News
posted 30 Mar 2006
Oracle launches search tool
By Jessica Twentyman
Database giant Oracle is planning a major entry into search technology with the announcement of Secure Enterprise Search 10g, a search engine intended to make business information available to authorised users while rigorously enforcing corporate security policies.
Scheduled for availability before June 2006, the product will deliver search results from sources such as databases, portals, enterprise applications, and systems for managing files, content and e-mail.
Oracle chief executive Larry Ellison unveiled the software at the Oracle Open World conference in
Ellison said: “What Google does not do well is search private data. It searches public data very well… But most data we deal with is not public data; it’s private data, personal data.”

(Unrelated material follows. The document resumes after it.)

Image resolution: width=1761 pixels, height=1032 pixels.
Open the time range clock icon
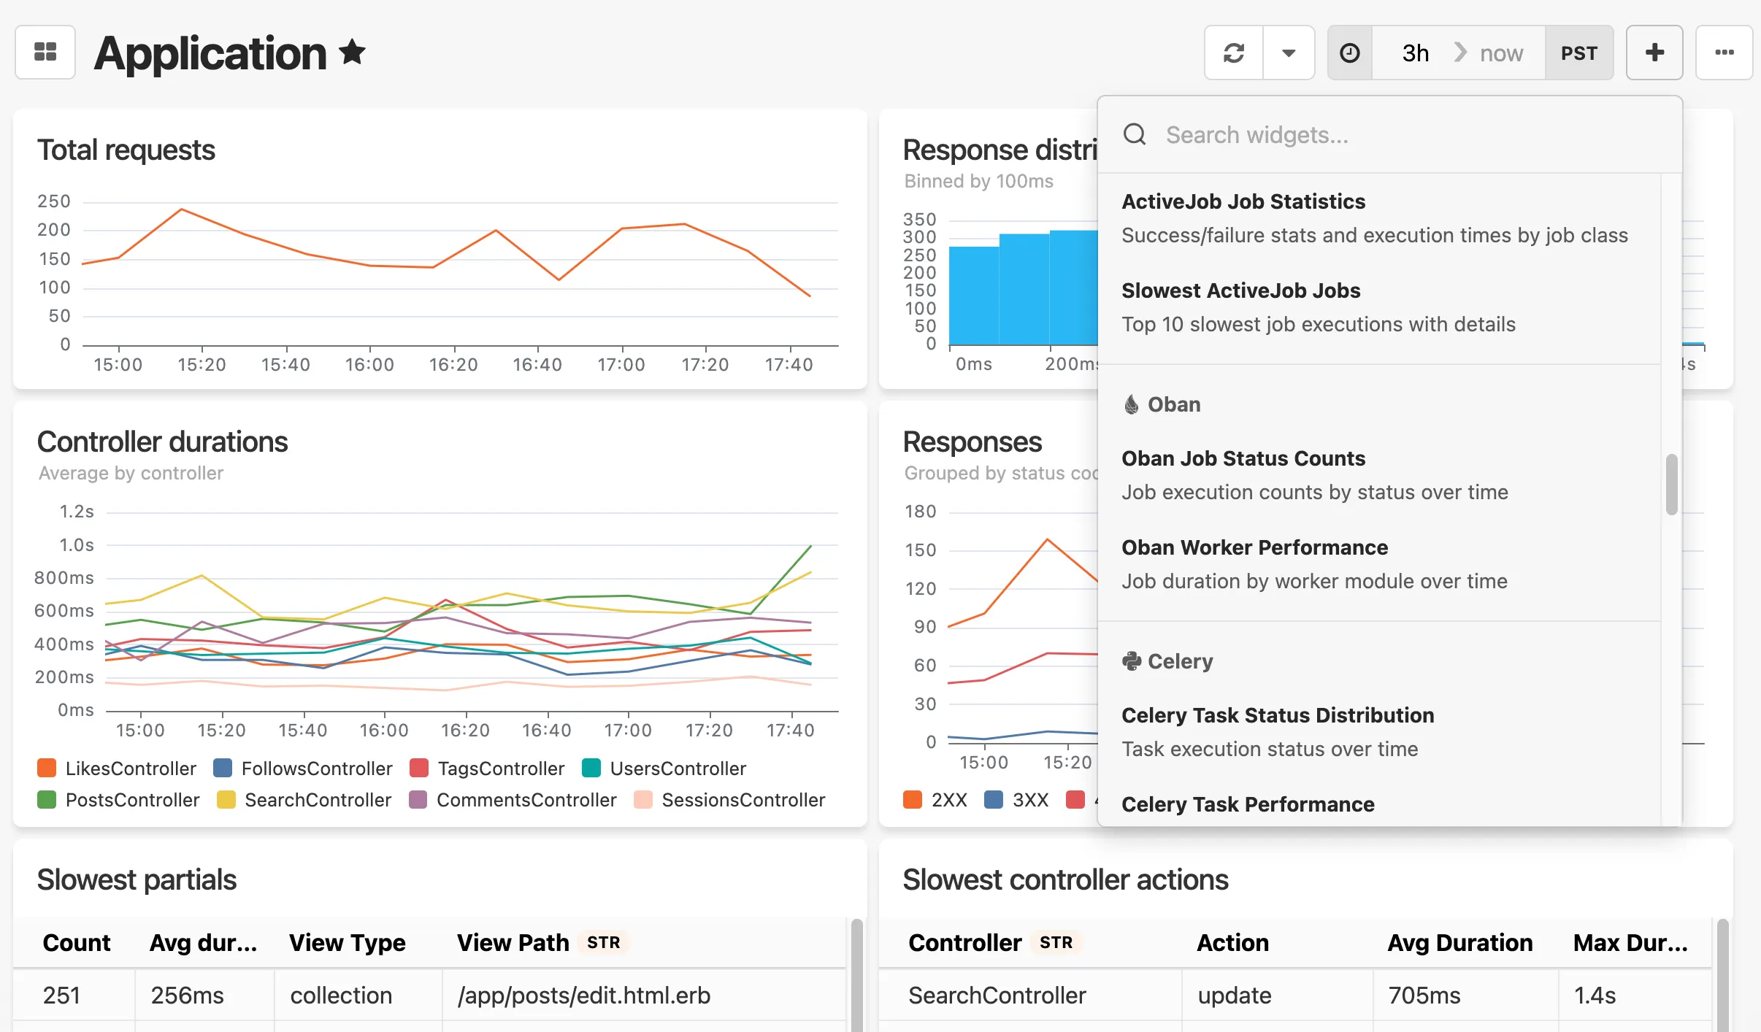pos(1349,52)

Ellison said that his company was, “very excited about Secure Enterprise Search 10g. It’s one of our biggest announcements for many, many years. It’s the result of years of innovation and hard work,” he enthused.
However, Gartner Group analyst Rita Knox’s enthusiasm is more tempered. The search product may offer “standard information access capabilities”, she pointed out, but it does not provide the personal desktop search or broader web search capabilities found in competing offerings.
“Oracle had to enter the search market to keep pace with moves in this area by vendors such as IBM and Microsoft. However, it will need to build up its reputation in this market and enhance its functionality (for example, by adding classification, taxonomy management and other functions typical of full-featured information access offerings) to compete with specialists in this market,” she concluded.